↓↓↓

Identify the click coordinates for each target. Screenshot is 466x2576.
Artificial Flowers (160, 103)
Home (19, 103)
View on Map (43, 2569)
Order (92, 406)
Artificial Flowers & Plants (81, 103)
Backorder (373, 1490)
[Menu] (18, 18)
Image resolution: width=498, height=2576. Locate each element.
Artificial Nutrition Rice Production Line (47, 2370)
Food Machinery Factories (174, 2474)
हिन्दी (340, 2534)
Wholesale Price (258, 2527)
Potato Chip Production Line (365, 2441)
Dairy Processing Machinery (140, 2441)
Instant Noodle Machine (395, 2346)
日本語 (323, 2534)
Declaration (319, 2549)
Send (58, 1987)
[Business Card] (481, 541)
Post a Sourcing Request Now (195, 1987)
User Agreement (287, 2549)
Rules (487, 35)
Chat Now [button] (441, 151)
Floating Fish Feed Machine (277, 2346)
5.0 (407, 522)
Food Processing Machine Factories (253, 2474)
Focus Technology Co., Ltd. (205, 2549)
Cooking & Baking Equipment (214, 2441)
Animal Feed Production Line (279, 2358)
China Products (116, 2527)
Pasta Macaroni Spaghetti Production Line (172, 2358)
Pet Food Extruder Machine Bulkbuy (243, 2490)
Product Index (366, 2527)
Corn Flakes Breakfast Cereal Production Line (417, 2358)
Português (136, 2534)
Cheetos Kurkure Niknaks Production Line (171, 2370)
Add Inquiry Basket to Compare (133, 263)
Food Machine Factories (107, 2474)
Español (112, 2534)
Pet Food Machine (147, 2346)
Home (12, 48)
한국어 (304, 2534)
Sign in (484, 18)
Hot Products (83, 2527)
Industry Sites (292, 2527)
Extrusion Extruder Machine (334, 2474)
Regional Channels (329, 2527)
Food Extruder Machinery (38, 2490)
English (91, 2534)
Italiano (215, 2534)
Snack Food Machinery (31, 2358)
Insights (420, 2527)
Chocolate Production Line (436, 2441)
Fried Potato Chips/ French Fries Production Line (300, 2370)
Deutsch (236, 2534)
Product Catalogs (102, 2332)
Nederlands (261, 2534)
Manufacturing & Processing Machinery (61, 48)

↑↑↑

WHAT IS NEEDED ▸
Your task is to transcribe, with no changes, only the lines of the listing above that lie between the line holding "5.0 (407, 522)" and the line holding "Pet Food Extruder Machine Bulkbuy (243, 2490)", inclusive.

SOLVED PROBLEM ▸
5.0 (407, 522)
Food Processing Machine Factories (253, 2474)
Focus Technology Co., Ltd. (205, 2549)
Cooking & Baking Equipment (214, 2441)
Animal Feed Production Line (279, 2358)
China Products (116, 2527)
Pasta Macaroni Spaghetti Production Line (172, 2358)
Pet Food Extruder Machine Bulkbuy (243, 2490)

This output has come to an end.